BMS Group, which has 2,000 staff overall – 300 of which are in its reinsurance arm – is putting its money where its mouth is.

“We’re certainly very keen to be seen as an innovator,” Dudley confirmed.

“Innovation is key in our DNA and that’s really where we want to go. We’ve been investing [in the business over] the last 12 months.

“We’ve recruited in our London cat and retro teams. We’ve recruited in our London-based US wholesale teams. We’ve recruited in Latin America. We’ve recruited in the US onshore, so the reinsurance business is investing.

“Our goal is growth. It’s as simple as that.”

BMS Re, the firm’s reinsurance arm, currently handles around $10bn (£7.4bn) in gross written premium. Although Dudley said there were no set financial metrics against the division’s growth, he confirmed “we know where we want to grow”.

He continued: “We want to scale our business in Bermuda. We’ve invested heavily in London. We’ll continue to do so. Those two elements are important to us. And one reason they’re really important is because they’re significantly sub scale compared to our US business. We need to catch up with our US businesses.

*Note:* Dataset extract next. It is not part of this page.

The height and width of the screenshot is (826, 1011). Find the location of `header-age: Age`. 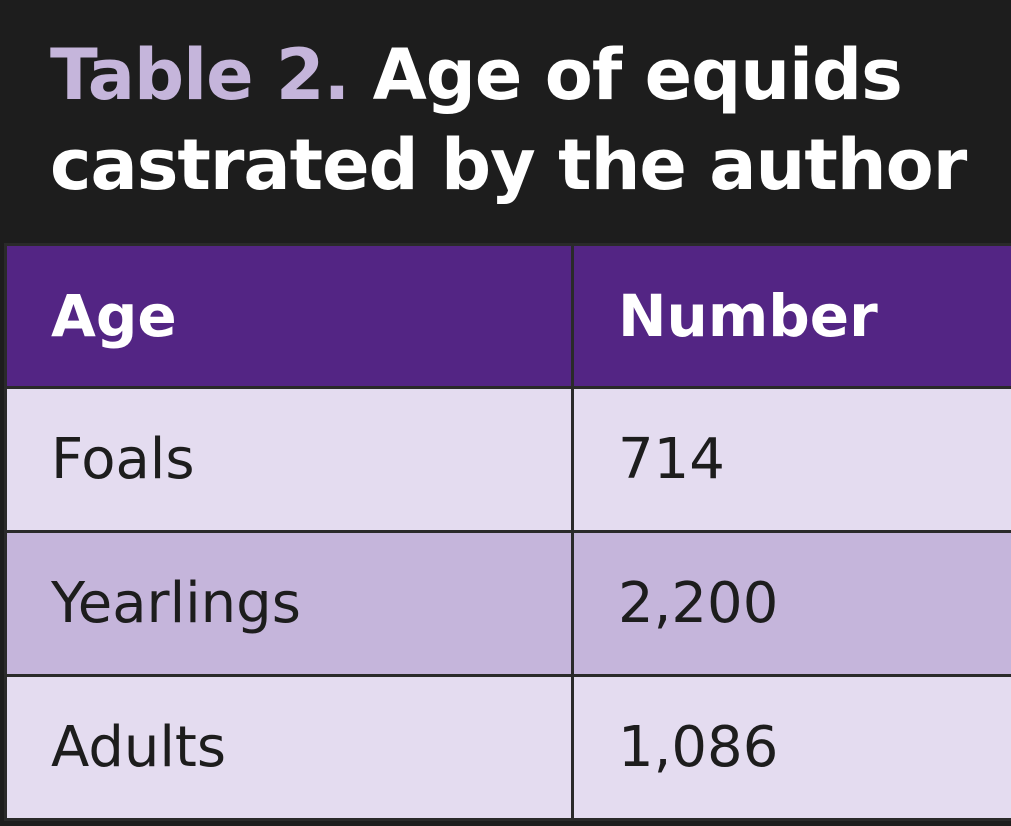

header-age: Age is located at coordinates (289, 316).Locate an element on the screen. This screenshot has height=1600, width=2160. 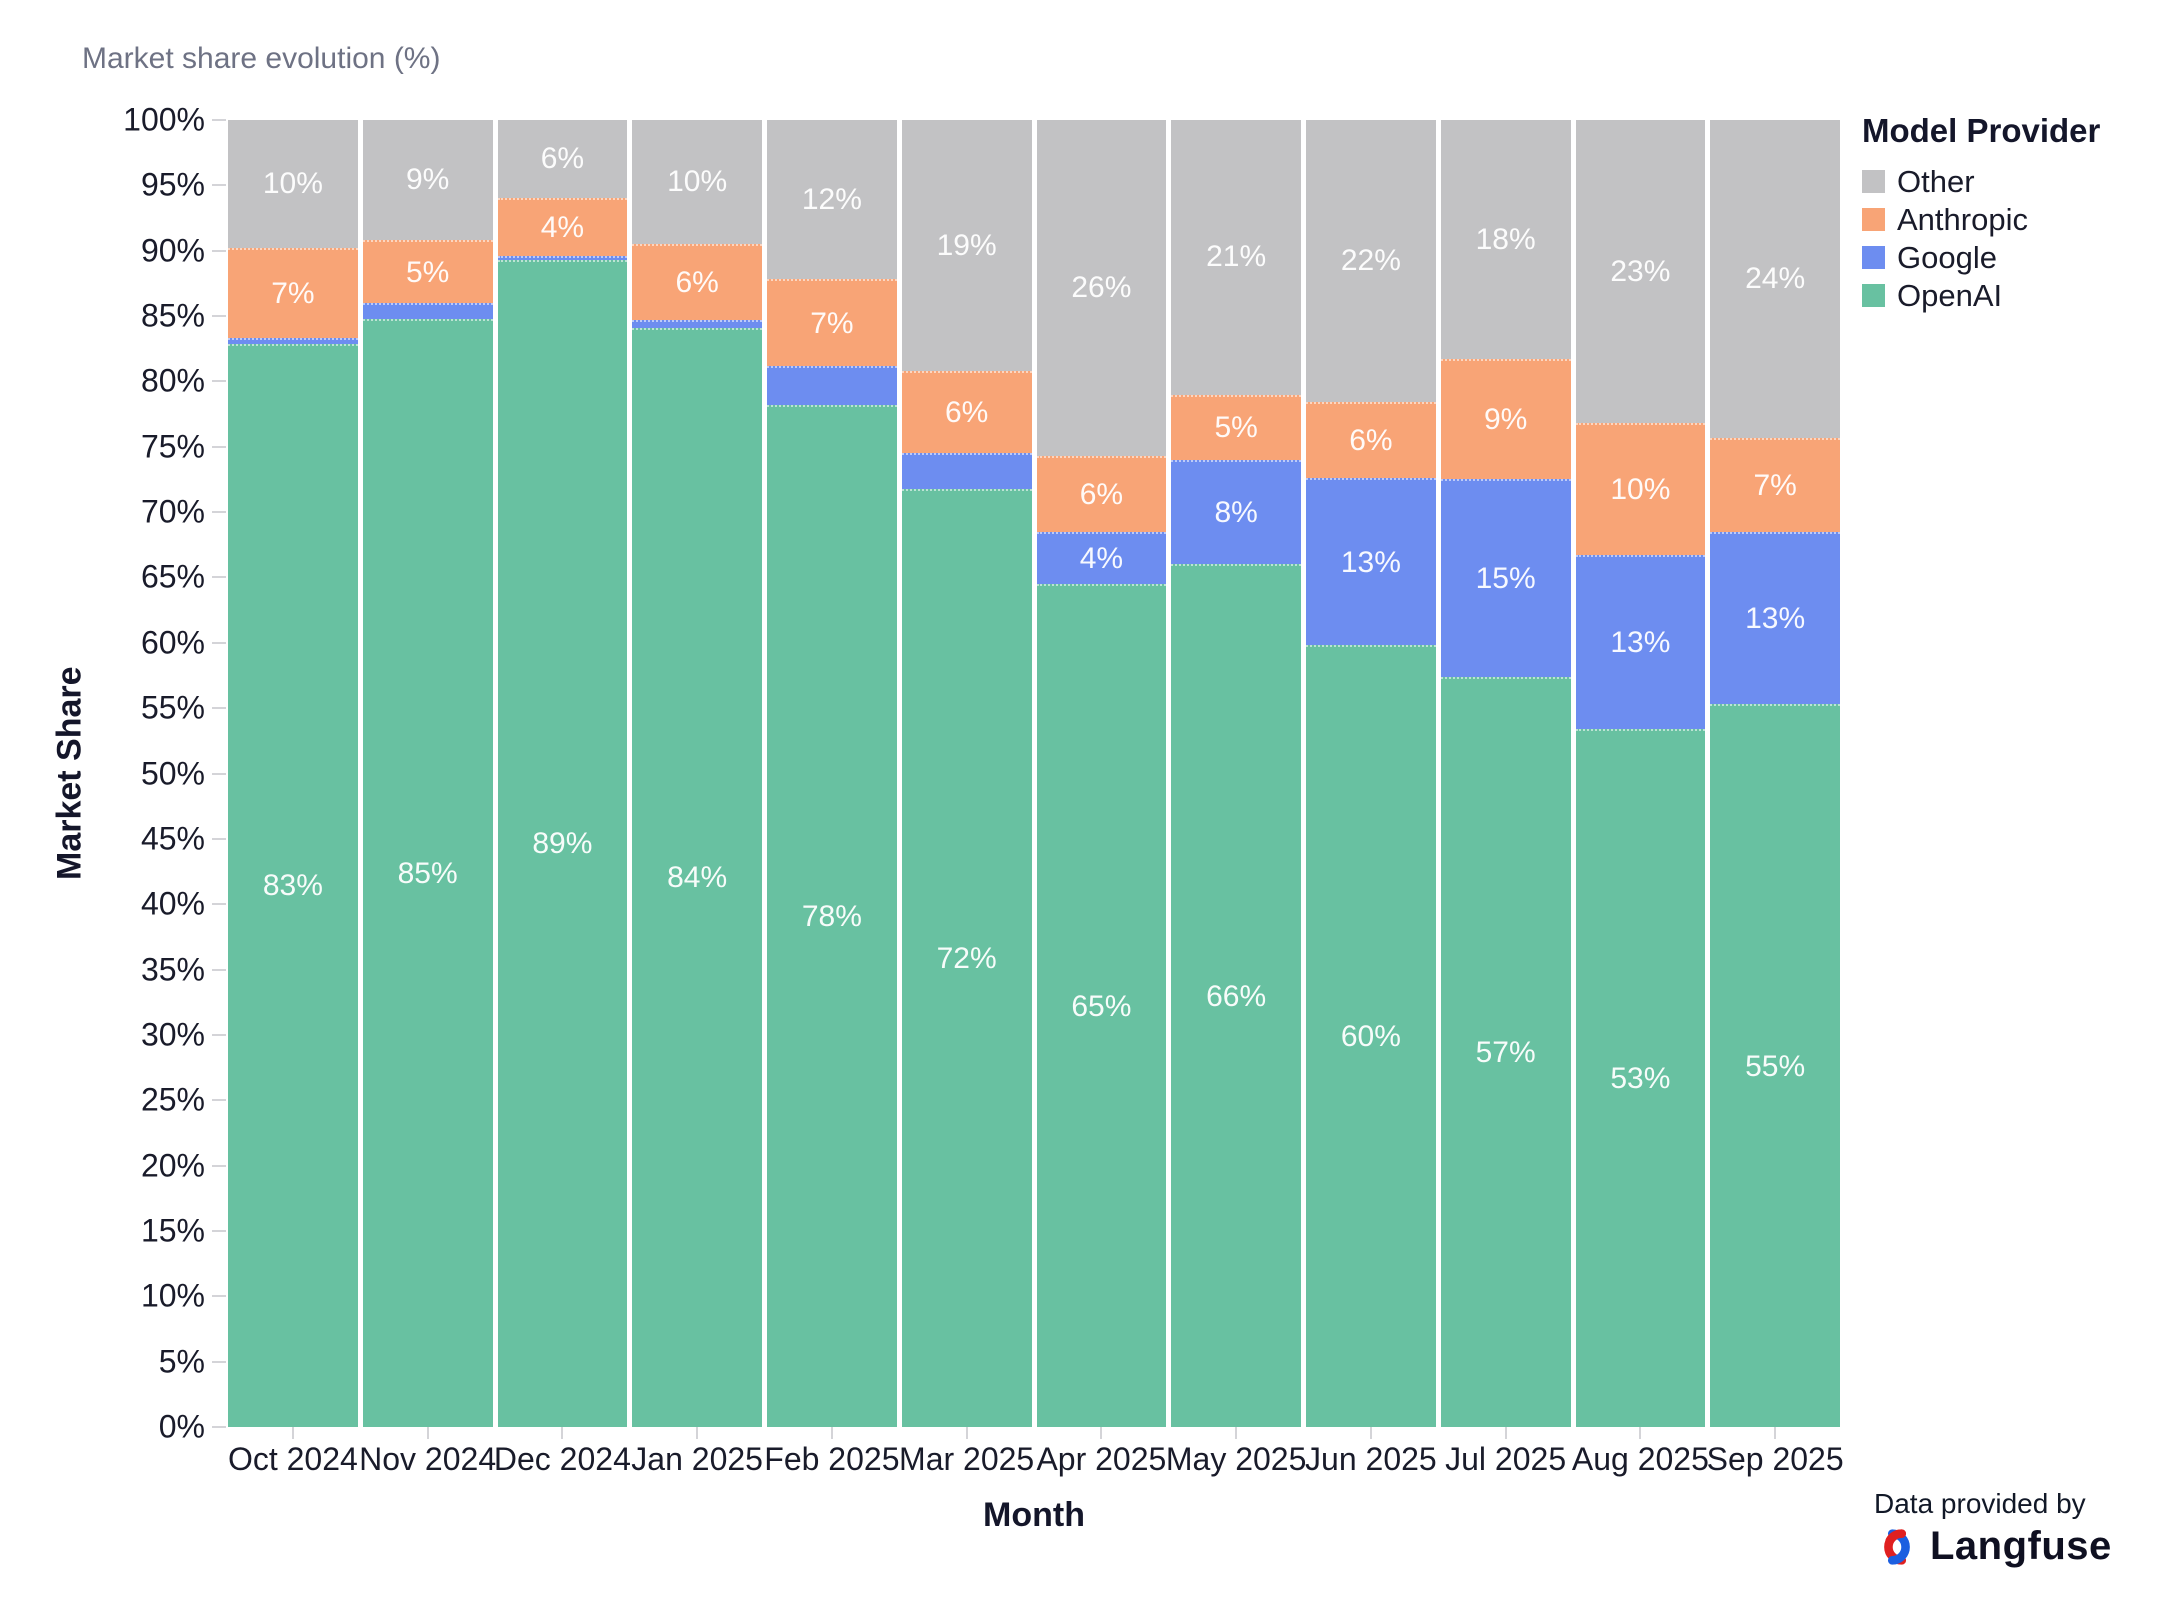
segment-other: 26% is located at coordinates (1102, 288).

“Secondly, we have a very significant inwards flow of insurance business into the London market, in particular. That gives us a great perspective on insurance inwards and what, therefore, their insurance outwards requirements are. So, we hope that will lead to [a] growth opportunity for us.”

Alongside using reinsurance capacity to support MGAs and remaining open minded to possible M&A, Dudley also ringfenced Howden’s new retail broker in the US as a potential “growth opportunity” for BMS Group.

This is because this development could “cause [a] moving around [of] business in [the] wholesale and specialty [arena] in London because US retail brokers use a selection of different wholesalers in London”.

He added: “We are expecting there to be some movement of business as a result of that, which we think will be a growth opportunity for us too.”